Ten years since the formation of the guerrilla groups and four years since the start of open warfare between the Tamils and the government the Sri Lankan economy is in a parlous state. Export earnings have plummeted, tourism is in ruins, the military budget is crippling; indebtedness to the world’s banks has mushroomed as a consequence.

Through the accord the Indian government hoped to:
(i) forestall the complete victory of the Tamil separatists and prevent the creation of Tamil Eelam which would be an encouragement to nationalists in India to attempt secession.
(ii) end the attempt by the Sinhalese government to impose a purely military solution on the Tamil struggle and force Jayawardene to recognise the need for apolitical settlement which, while making some concessions on local autonomy, preserves the unitary state.
(iii) restore a ‘favourable investment climate’ for imperialism.
(iv) increase Indian hegemony over Sri Lanka and displace the influence of Pakistan.

2. The Tamil Tigers (LTTE the main guerrilla force) were not party to the accord, nor consulted about it. Nor, on the other hand, did they openly denounce it, initially placing their trust in the good offices of the Indian bourgeoisie. The Tigers hoped to effectively use the accord to their advantage by retaining their arms and maintaining geographical control of the peninsula. In this way they believed it was possible to use the provincial autonomy proposals as a means of furthering their struggle. Once this became clear the Indian and Sri Lankan governments decided on a military offensive.

The Tigers’ control of the administration of large parts of the Jaffna peninsula has been effectively ended, but the Tigers have not been decisively crushed. Rather they have retreated to regroup and continue their guerrilla struggle at a lower level.

The effect of the Indian attack has been to destroy for the moment many illusions in the Indian ‘ally’. A whole period lies ahead whereby India will attempt to make the accord work by pushing ahead with the proposals and drawing in Tamil ‘moderates’ to oversee it, in other words a battle for the hearts and minds of the Tamil people. Whatever its short term prospects it is unlikely to quash the national struggle for good because the accord does not address any of the main structural problems that have led to the Tamil struggle for national liberation.

3. The roots of the present conflict lie in the exploitation of the island of Ceylon (Sri Lanka after 1971) by British colonialism and imperialism between 1802 and 1948. For much of this period all major decisions effecting Sri Lanka were taken by the London tea barons of Mincing Lane who owned the tea plantations of the island.

The vast nature of the British Empire required the colonialists to become masters in the art of divide and rule, using sections of the indigenous population as their administrators. The form of political control sponsored by the British colonial masters to safeguard their super profits explains the ethnic rivalry in Sri Lanka. Britain selected out the ‘Ceylonese Tamils’ - descendants of the Tamil population who came to the island from Tamil Nadu in India thousands of years previously. These made up half the Tamil population. Sections of them were given privileges by the British administration in both education and employment. Whilst only ten percent of the population by 1948, these ‘Ceylonese Tamils’ occupied some 60% of civil service posts and nearly 50% of the armed forces. The ‘Indian Tamils’ (some 10% of the population) by contrast were brought over as a conscript labour force to work the Southern Highland tea plantations. Today they are the most oppressed and super exploited section of the Sri Lankan working class.

Element lookup listing:
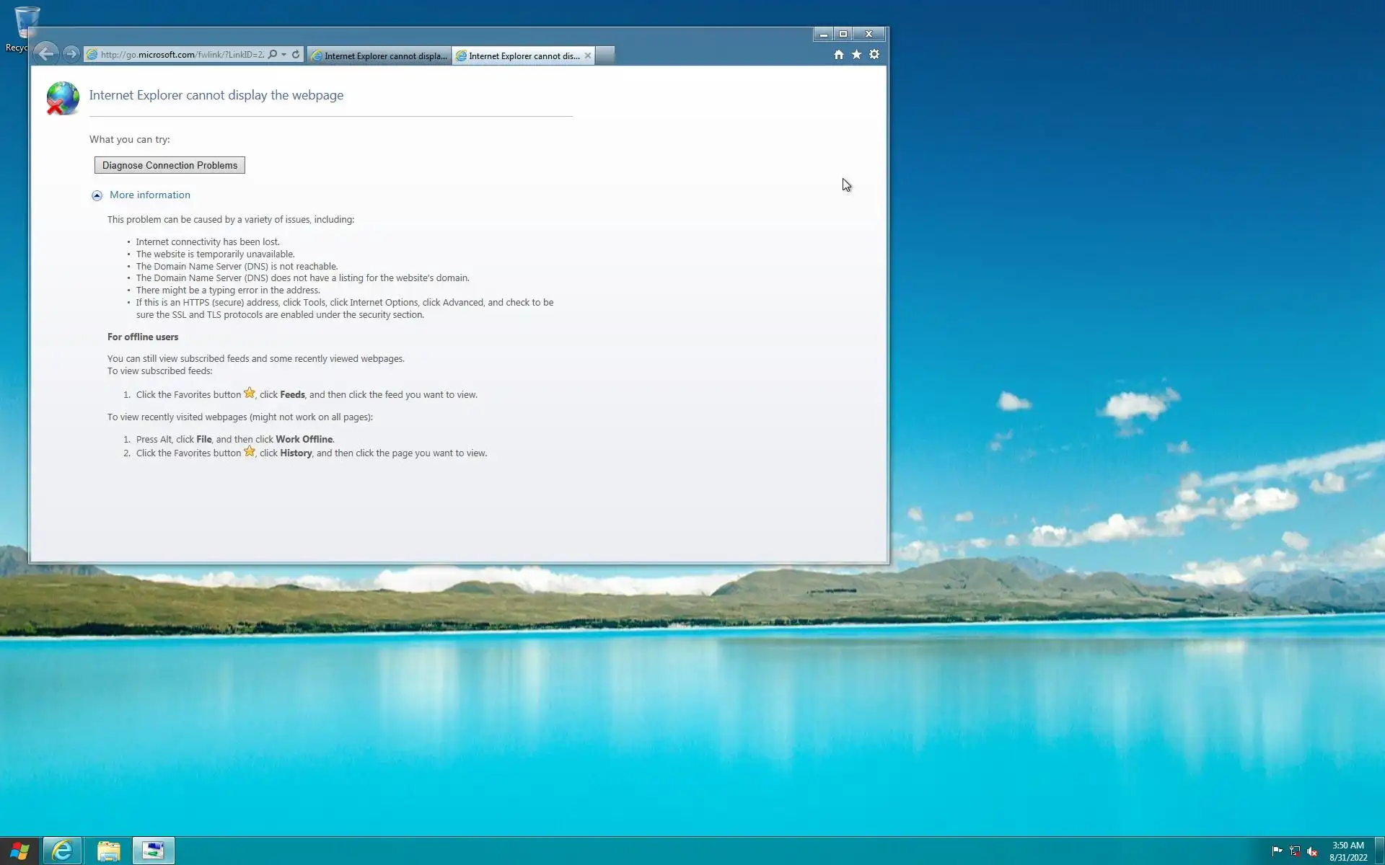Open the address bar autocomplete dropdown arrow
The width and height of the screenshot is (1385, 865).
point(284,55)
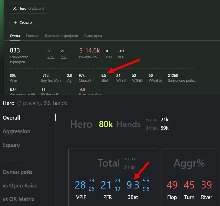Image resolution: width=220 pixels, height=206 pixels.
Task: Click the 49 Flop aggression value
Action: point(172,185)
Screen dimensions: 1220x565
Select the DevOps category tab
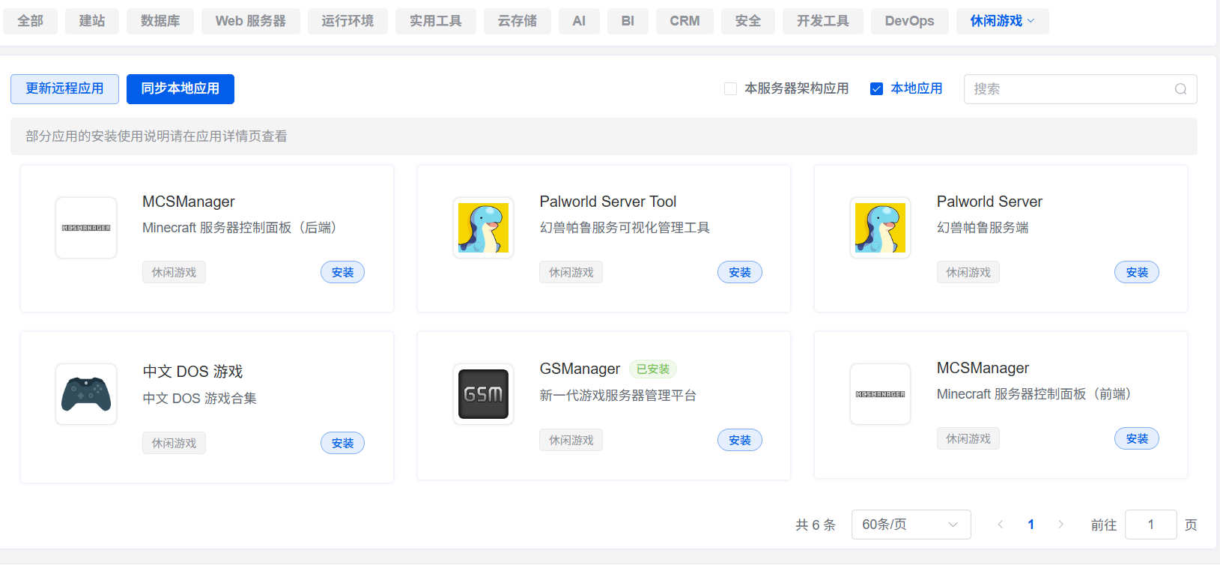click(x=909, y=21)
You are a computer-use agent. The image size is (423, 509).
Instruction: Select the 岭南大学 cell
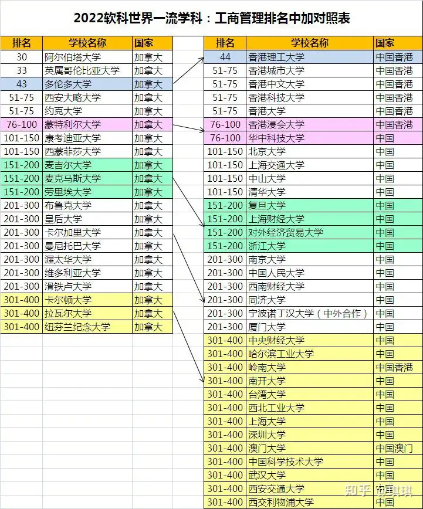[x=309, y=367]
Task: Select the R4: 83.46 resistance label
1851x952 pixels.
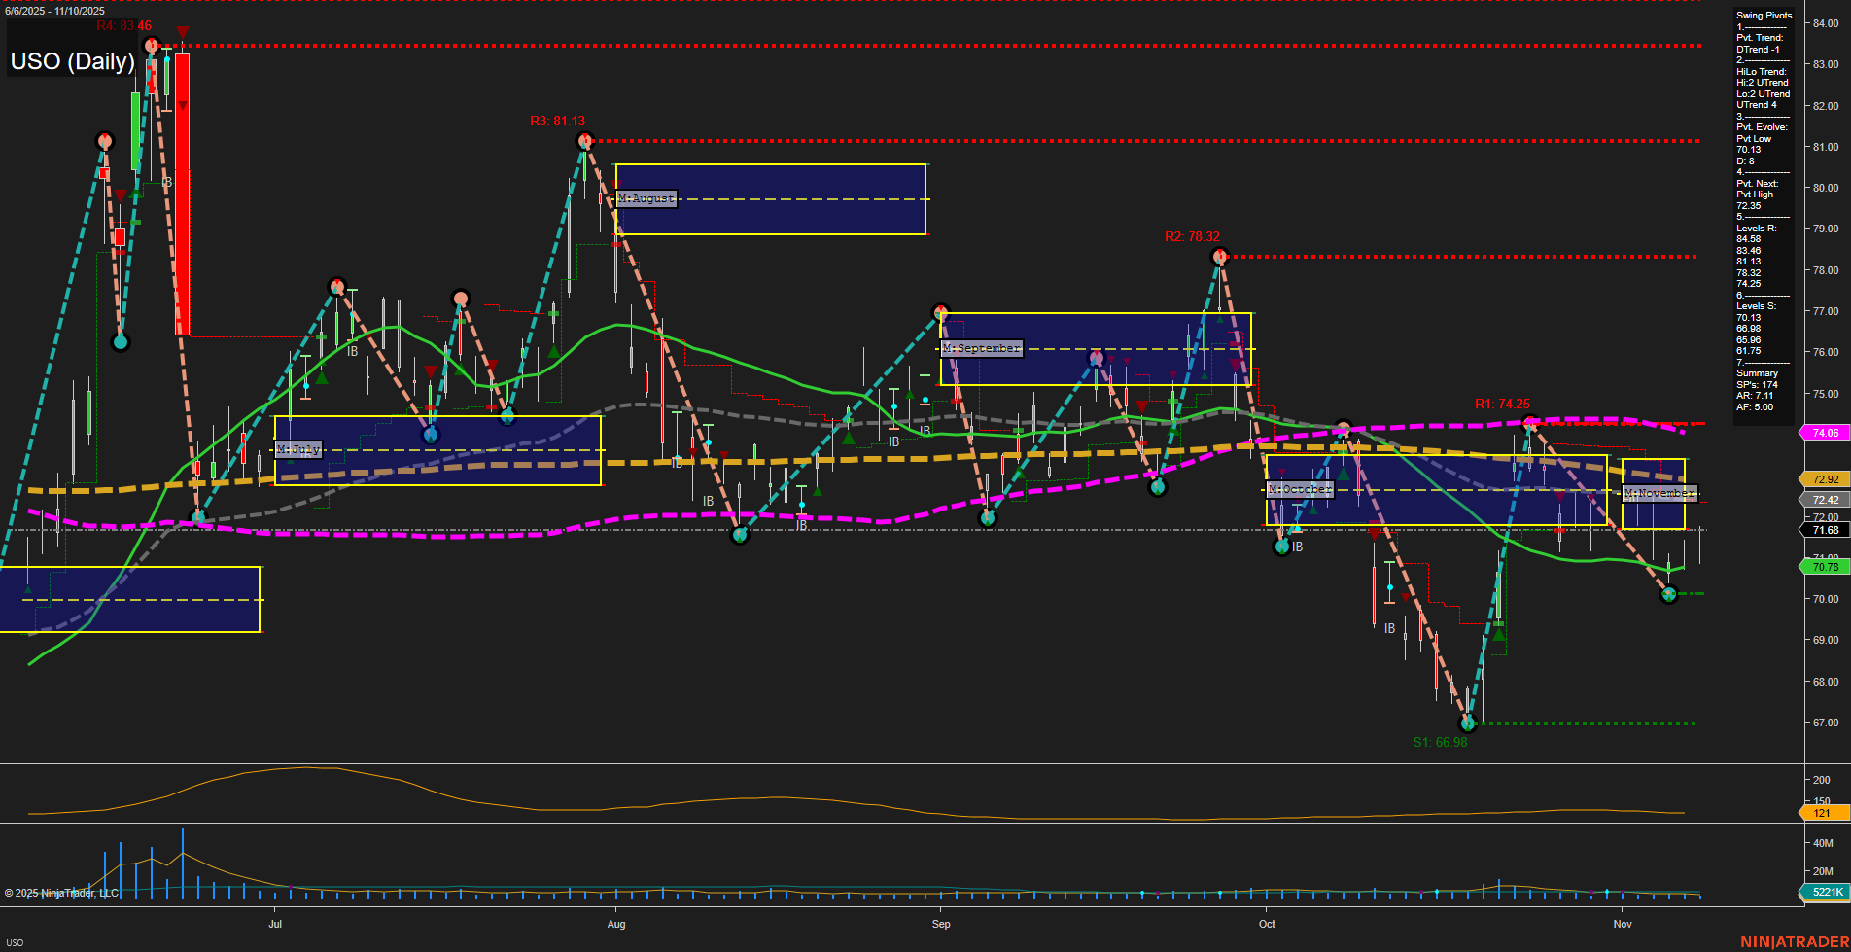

- **Jobs**
A – Do these statements agree with the Sri Lanka extract? Answer yes or no for each, quoting the words that decide it: (i) The Tamil Tigers were consulted about the accord. (ii) By 1948 the "Ceylonese Tamils" held some 60% of civil service posts. (iii) The "Indian Tamils" were brought over to work tea plantations in the north of the island.
B – Extend the Sri Lanka extract from the point where it stops.
The listing is drawn from a different source than the Sri Lanka extract.

- **Expected responses**
A –
(i) No: "were not party to the accord, nor consulted about it."
(ii) Yes: "these ‘Ceylonese Tamils’ occupied some 60% of civil service posts"
(iii) No: "brought over as a conscript labour force to work the Southern Highland tea plantations"

B –
4. After independence in 1948, a short spell of working class unity gave way to inter-communal rivalries. The privileges enjoyed by sections of the Tamils in the civil service and professions led to antagonism against them from the Sinhalese. These rivalries have been systematically used by the Sinhalese bourgeoisie to obscure class questions facing the whole of the Sri Lankan working class. Universal suffrage allowed the weight of the Sinhalese masses to be felt. Continued savage super exploitation of the island’s economy by imperialism made the harmonious development of relations between the groups impossible. Reverse discrimination became entrenched, sponsored by the bourgeoisie and landowners to divide the working class. For thirty years the two main Sinhalese bourgeois parties (SLFP and UNP) vied with each other in communalist measures against the Tamils.

Discrimination in education, employment, language rights, and landownership in the 1950/60s were supplemented in the 1970s by colonisation (of a West Bank nature) of the Eastern Province where Tamil speakers were in a large majority and the banning of Tamil parliamentary representation. Throughout these decades pogroms have been a regular feature of repression.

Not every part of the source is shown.